Aceites, condimentos y aliños

  • Aceite de oliva virgen
  • Vinagre de vino o de manzana
  • Limón
  • Especias todas
  • Salas de yogur caseras
  • Mostaza
  • Ligeresa®
  • Sal

Utiliza aceite de oliva virgen, como mínimo tres cucharadas soperas al día y procura no excederte. Por muy sano que sea, una cucharada sopera son 90 Kcal.  Es mejor que el vinagre los sustituyas por el limón, pero si te cuesta, que sea de manzana o vino. El vinagre de Módena lleva azúcar.  Utiliza especias para darle sabor a tus platos. Las especias picantes ¡Aumentan el metabolismo! (cayena, jengibre, pimentón, pimienta…) Evita la sal todo lo que puedas. Haz un día a la semana sin nada de sal.

Frutos secos o fruta deshidratada

  • Todos

Un puñado

Los que caben con la mano cerrada y máximo una vez al día.  Tostados o crudos, no fritos en aceite o con azúcar.
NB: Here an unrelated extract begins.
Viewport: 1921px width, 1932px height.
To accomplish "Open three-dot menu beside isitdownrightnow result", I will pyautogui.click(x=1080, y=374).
Bebidas en la dieta del plato
Evita las bebidas alcohólicas, nada más sano que un buen vaso de agua

Bebidas

  • Agua
  • Infusiones

¡Borra el alcohol!

Aunque muchos se empeñen en atribuirle propiedades medicinales, por muy socializado que esté su consumo, el alcohol es tóxico para nuestro organismo.  Enlentece el metabolismo, se comporta como un hidrato de carbono, inhibe la actividad del tiroides y provoca retención de líquidos. En definitiva, no ayuda nada a perder peso.  Respecto a las bebidas gasificadas contienen mucha sal y mucho fósforo lo que provoca retención de líquidos y pérdida de calcio.  También es conveniente evitar las bebidas excitantes como el café o el té negro.

Proteínas

  • Carnes blancas: Pollo, pavo,  lomo de cerdo, conejo...
  • Carnes rojas: Buey, vaca, caballo, jabalí...
  • Pescado blanco: Merluza, bacalao, rape...
  • Pescado azul: Atún, sardina, salmón...
  • Mariscos
  • Huevos

Sólo lo que cabe en un cuarto de plato llano o lo que te quepa en la palma de la mano de un filete con medio centímetro de grosor.  Las carnes rojas sólo una vez a la semana. Procura comer más pescado y menos carne. Un día a la semana como mínimo de pescado azul. Debes evitar los ahumados y las salazones. El marisco vigila, sobre todo si tienes ácido úrico. Puedes sustituir la porción de carne o pescado de una comida por dos huevos.

Preparación de las comidas

  • Al vapor
  • Al horno
  • A la plancha

Nada de fritos, empanados, rebozados o tempuras.  Tampoco alimentos enlatados, con la excepción del atún en aceite de oliva (una vez a la semana).  La comida has de prepararla tú con alimentos frescos. Huye de las comidas precocinadas y de los alimentos con conservantes y colorantes.

Horario

El horario que he puesto es orientativo. Cada cual se lo adapta según sus rutinas. Lo importante es comer cada tres horas para evitar el hambre voraz y mantener nuestro metabolismo muy activo.

Ejercicio físico

  • Caminar una hora al día
  • Ejercicio aeróbico  mínimo una hora por semana
  • Ejercicio muscular mínimo una hora por semana
  • Estiramientos cada dia

Imprescindible

No sólo hay que estar en nuestro peso, también hay que estar en forma.  Busca la manera de hacer estos mínimos o buscar un ejercicio particular que lo combine todo.  Camina rápido en cualquier momento, no uses transporte, ascensores, ni escaleras mecánicas, aprovecha los trayectos cotidianos. Sin darte cuenta habrás caminado esa hora diaria. ¿No tienes dinero o tiempo para ir al gimnasio? Busca algo por internet que puedas hacer en casa tu mismo y reserva cada día unos quince minutos.